-- Stored data --
____

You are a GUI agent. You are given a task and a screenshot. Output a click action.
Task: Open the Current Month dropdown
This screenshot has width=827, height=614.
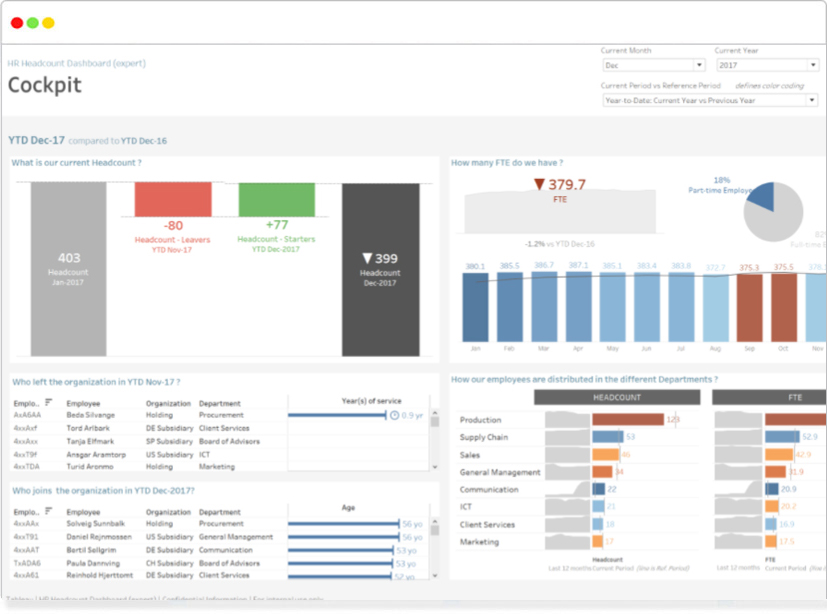pos(653,66)
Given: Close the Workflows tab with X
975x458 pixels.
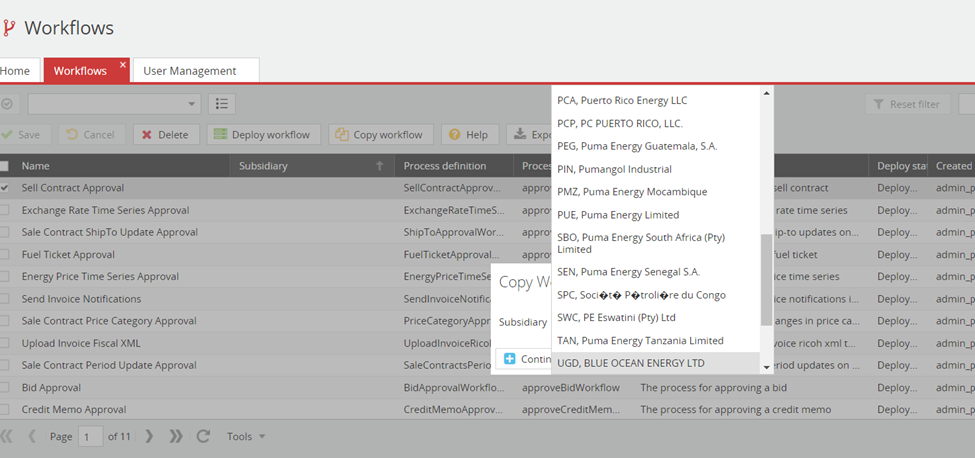Looking at the screenshot, I should pyautogui.click(x=123, y=65).
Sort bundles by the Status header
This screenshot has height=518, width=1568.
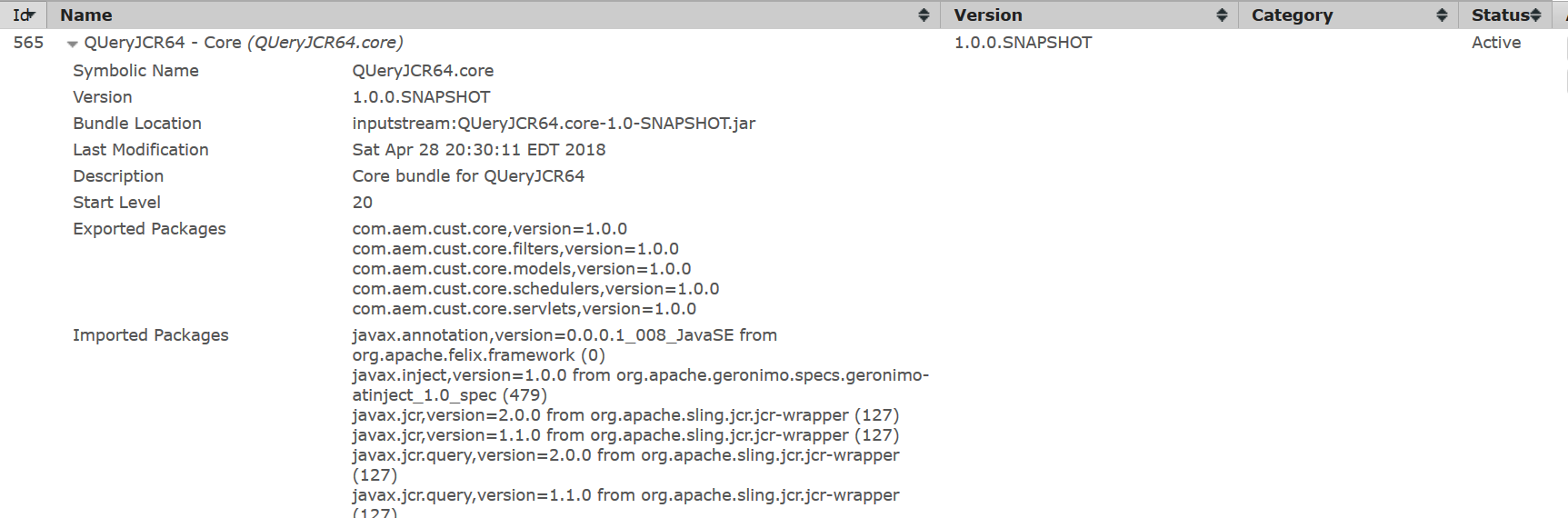(x=1500, y=15)
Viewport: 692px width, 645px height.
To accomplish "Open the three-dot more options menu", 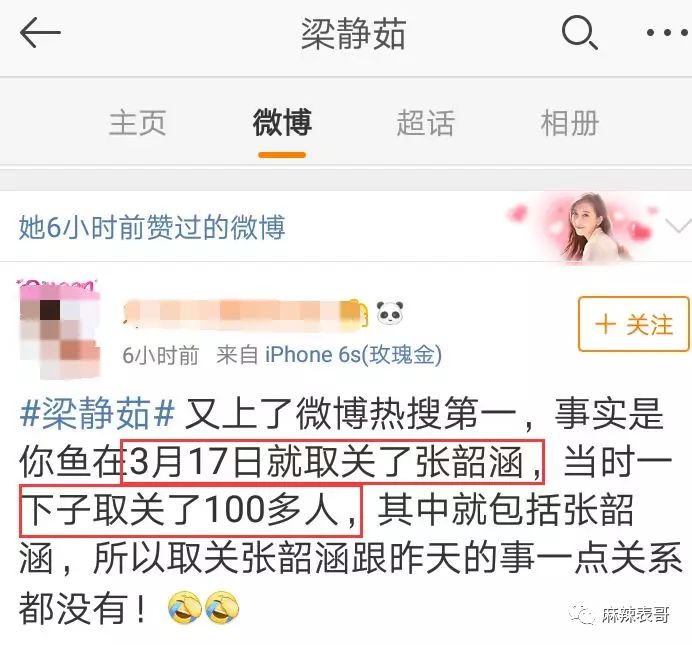I will coord(667,33).
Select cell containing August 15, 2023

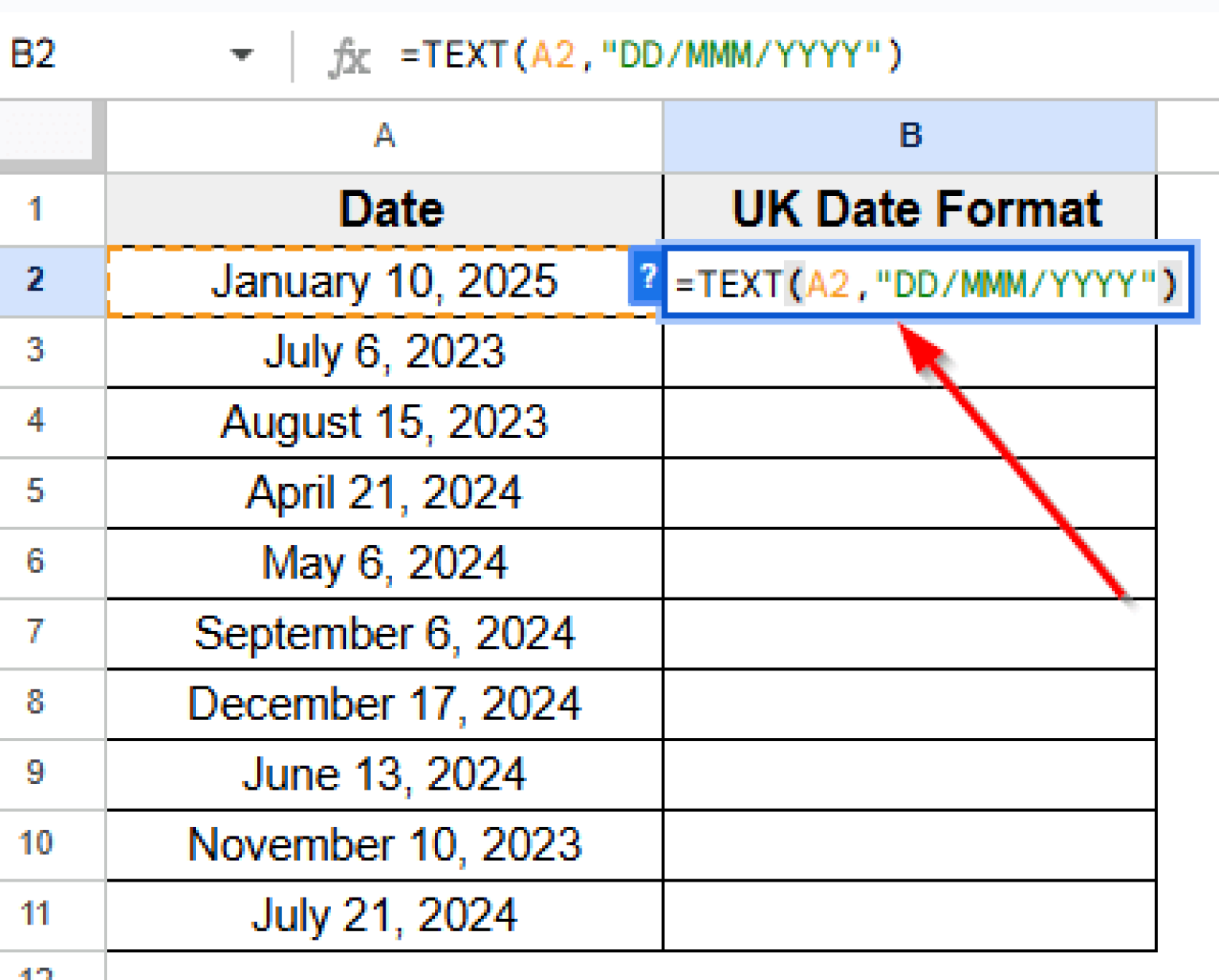[383, 422]
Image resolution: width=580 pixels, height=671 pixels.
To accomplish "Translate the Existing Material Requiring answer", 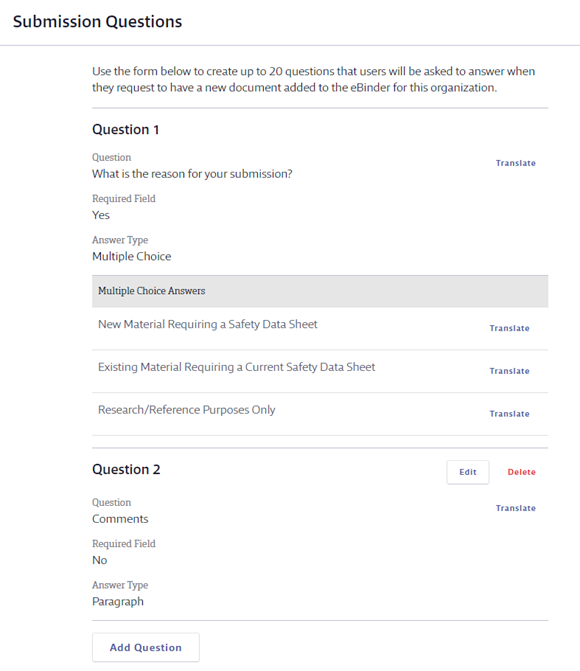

____

-- WHAT YOU NEED TO DO --
Repeat exactly the lines above, from the line containing "Select cell containing August 15, 2023" through the last line of the records, inclusive; omit any pictures.

-- RESPONSE BOX --
Select cell containing August 15, 2023

[383, 422]
Image resolution: width=580 pixels, height=671 pixels.
To accomplish "Translate the Existing Material Requiring answer", 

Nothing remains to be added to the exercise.